Yang bikin aku terkesima, masakan orek/ kering tempenya tak kalah dengan Mitra. Gurih, crunchy, garing, ada sapuan manis khas gula jawa dan kombinasi rempahnya menyundul lidah. Swear!
“Sebenarnya bukan karena faktor Tol Trans Jawa, Mas Didik. Mitra tutup karena tak ada penerus yang mau melanjutkan usaha rumah makan tinggalan orang tuanya. Sementara ownernya sudah sepuh. Anak-anak lebih tertarik pada bisnis lain yang lebih menguntungkan,” jelas Sam Sidiq Cahyono , yang kebetulan armada besutannya, B 7691 TGC, kembali menjodohiku untuk kali ketiga.
“Padahal itu rumah makan legendaris, Mas Didik. Banyak pengusaha rumah makan yang belajar dari bos Indramayu, pemilik Mitra. Bukan hanya tata kelola dapur rumah makannya, cara memberikan service terbaik ke penumpang, namun juga melayani PO mitranya dalam menangani komplain, mengurus laka, tilang, dan masalah lain dengan pihak ketiga,” imbuh driver yang pernah dikalungi gelar Smart Driving Bus dari pabrikan Hino.
Bye…bye…Mitra!
The legend never die, he just fade away.
Many thanks atas jasa serta khidmatmu!
>>>
Kramat Djati Asri Sejati
B 7691 TGC
B17.03
Hino RN R285 with Air Suspension
New Setra Jetbus 2+ HDD – Karoseri Adi Putro
Surabaya – Jakarta via Pantura
Executive Class 2-2 / 28 Seat
Tarif : 275K
Kursi : 17
Start : RM Tegal Mulyo, Kragan @ 19.15
Finish : Ceger @ 09.15
>>>
“Bagi penumpang bus Kramat Djati, silahkan mengambil sendiri menu yang kami sediakan. Untuk menu standar senilai 15ribu, berupa nasi putih, sayur, telur (dadar) serta teh/es teh manis.

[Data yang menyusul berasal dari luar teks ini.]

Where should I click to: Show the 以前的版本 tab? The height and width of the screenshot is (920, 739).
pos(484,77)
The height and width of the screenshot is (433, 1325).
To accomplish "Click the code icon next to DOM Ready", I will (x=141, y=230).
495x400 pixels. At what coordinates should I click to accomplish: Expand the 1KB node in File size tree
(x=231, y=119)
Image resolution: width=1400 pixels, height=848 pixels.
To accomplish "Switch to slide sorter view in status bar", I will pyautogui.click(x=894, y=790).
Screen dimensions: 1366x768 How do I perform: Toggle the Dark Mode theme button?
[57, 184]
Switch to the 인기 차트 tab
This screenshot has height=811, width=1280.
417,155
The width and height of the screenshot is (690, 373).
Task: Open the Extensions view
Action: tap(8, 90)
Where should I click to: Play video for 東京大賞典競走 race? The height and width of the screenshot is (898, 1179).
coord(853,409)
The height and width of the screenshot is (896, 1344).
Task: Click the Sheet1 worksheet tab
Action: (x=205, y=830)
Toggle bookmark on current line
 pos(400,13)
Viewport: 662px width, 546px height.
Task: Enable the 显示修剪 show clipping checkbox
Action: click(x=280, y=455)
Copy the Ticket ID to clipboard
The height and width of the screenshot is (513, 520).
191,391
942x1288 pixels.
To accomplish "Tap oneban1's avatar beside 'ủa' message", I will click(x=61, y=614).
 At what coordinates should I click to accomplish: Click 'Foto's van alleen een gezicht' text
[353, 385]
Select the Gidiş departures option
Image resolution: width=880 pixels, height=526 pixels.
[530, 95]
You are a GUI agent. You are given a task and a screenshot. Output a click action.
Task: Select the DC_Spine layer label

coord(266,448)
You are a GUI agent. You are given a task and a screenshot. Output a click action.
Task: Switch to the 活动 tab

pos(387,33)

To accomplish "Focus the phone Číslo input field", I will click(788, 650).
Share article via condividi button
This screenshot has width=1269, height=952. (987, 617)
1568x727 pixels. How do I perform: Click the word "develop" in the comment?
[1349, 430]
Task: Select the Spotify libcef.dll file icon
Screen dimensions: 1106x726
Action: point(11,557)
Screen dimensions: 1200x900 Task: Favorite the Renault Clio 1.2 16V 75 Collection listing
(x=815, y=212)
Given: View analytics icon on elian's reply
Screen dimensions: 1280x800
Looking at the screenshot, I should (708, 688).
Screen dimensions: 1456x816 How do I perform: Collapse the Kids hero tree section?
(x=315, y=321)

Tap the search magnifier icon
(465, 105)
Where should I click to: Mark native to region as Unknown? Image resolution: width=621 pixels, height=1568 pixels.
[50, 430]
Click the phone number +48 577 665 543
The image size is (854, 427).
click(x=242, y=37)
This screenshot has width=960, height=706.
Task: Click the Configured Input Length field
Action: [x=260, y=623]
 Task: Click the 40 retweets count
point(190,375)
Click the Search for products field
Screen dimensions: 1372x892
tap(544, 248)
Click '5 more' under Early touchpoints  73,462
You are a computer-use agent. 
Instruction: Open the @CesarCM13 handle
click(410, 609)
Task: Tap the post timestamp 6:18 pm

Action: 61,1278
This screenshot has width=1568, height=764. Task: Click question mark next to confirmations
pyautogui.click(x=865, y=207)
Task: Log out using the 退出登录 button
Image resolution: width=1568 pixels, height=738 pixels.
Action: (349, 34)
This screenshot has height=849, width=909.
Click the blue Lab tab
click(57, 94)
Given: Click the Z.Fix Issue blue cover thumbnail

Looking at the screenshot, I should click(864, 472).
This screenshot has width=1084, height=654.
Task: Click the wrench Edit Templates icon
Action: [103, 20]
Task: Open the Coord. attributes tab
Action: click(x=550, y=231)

Jika menghendaki menu lain silahkan, kami akan mengenakan biaya tambahan,”
Demikian opening statement dari announcer RM Tegal Mulyo.
Coba-coba ah, menu standar aku imbuhi kering tempe yang menggoda itu. Aku ambil secara serakah sejumlah tiga genggam sendok lauk.
“Tambah 5ribu, Mas,” kata Mbak Kasir saat sajian swalayanku aku sodorkan di atas mejanya.
Jika ada yang bertanya,
“Kalau telur ditukar ayam goreng, ikan laut, daging empal, kepala manyung, atau mangut ikan pe, tambah berapa?”
Kapan-kapan aku praktikkan ah, siapa tahu pas membarengi unit terbaru Hino Euro 4 milik korporasi berlogo tiga embrio itu!